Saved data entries
*** Block opens ***

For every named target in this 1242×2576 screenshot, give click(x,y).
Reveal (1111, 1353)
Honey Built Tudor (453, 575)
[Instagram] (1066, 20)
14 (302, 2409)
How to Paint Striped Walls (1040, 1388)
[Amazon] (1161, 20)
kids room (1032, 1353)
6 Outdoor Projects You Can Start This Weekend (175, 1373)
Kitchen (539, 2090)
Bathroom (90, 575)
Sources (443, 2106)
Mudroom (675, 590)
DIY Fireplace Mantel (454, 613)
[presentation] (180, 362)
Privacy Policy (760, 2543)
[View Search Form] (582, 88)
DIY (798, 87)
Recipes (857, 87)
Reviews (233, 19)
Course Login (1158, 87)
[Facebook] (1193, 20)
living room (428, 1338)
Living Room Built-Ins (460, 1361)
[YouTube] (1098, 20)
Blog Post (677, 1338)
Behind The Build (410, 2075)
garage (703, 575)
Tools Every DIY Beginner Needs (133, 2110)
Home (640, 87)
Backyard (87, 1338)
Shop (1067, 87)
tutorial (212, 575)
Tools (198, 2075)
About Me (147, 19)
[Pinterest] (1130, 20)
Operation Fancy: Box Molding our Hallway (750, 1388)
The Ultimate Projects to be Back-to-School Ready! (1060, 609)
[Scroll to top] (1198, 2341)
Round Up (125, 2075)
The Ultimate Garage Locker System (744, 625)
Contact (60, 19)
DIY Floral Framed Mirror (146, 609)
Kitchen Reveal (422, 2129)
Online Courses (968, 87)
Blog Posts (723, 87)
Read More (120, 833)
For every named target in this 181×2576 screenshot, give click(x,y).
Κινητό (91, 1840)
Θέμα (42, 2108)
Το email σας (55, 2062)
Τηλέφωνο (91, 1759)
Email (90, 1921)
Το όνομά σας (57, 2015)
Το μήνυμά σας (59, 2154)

*** Block closes ***

> **Problem requirements**
Find and copy each line above that includes the string "Ultimate".

> **Task result**
The Ultimate Projects to be Back-to-School Ready! (1060, 609)
The Ultimate Garage Locker System (744, 625)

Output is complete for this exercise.